In my research, I focus on understanding how time-varying loads impact the load-bearing capacity and transmission accuracy degradation of planetary roller screws. These mechanisms are critical in applications such as aerospace, high-end CNC machine tools, and robotics, where they offer advantages like high load capacity, long service life, and precision. However, dynamic performance changes under operational conditions are not well-documented. Therefore, I propose a comprehensive test method to evaluate the performance degradation of planetary roller screws under time-varying loads, aiming to provide technical insights for their optimization and reliability assessment.

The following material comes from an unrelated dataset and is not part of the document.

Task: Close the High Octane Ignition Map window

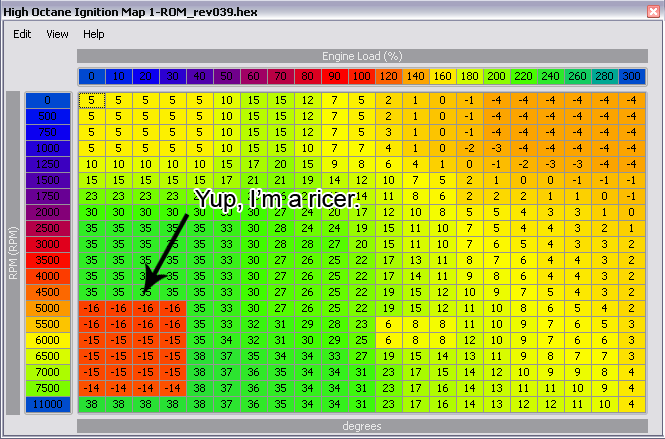Action: 652,9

The planetary roller screw is a type of actuator that converts rotary motion into linear motion. Compared to traditional hydraulic systems, it avoids issues like leakage, and relative to ball screws, it provides higher load capacity, efficiency, and shock resistance. In my work, I explore its structural dynamics and performance under variable loading conditions. The standard planetary roller screw consists of a screw, nut, rollers, internal gear ring, cage, and elastic rings. A typical configuration is shown below:

To investigate performance degradation, I developed a test platform that includes loading and transmission accuracy testing devices. The loading test device simulates time-varying axial loads, while the transmission accuracy test device measures positional errors. I designed a dual-hinge connection structure to compensate for overturning moments caused by coaxiality errors between the drive and loading chains, enhancing measurement accuracy. Additionally, I performed error calibration on the transmission accuracy test device to ensure reliable data acquisition.
Test Method and Apparatus
My test method involves subjecting planetary roller screws to symmetric alternating time-varying loads. The loading profile is programmed to vary with time, simulating real-world operational conditions. I built a performance test apparatus comprising drive, support, measurement, loading, and control modules. The drive module uses a servo motor with braking capability, while the loading module employs a hydraulic system for axial force application. By integrating secondary development of the hydraulic control system, I synchronized the servo motor drive with hydraulic loading, achieving stable axial loads up to 70 kN.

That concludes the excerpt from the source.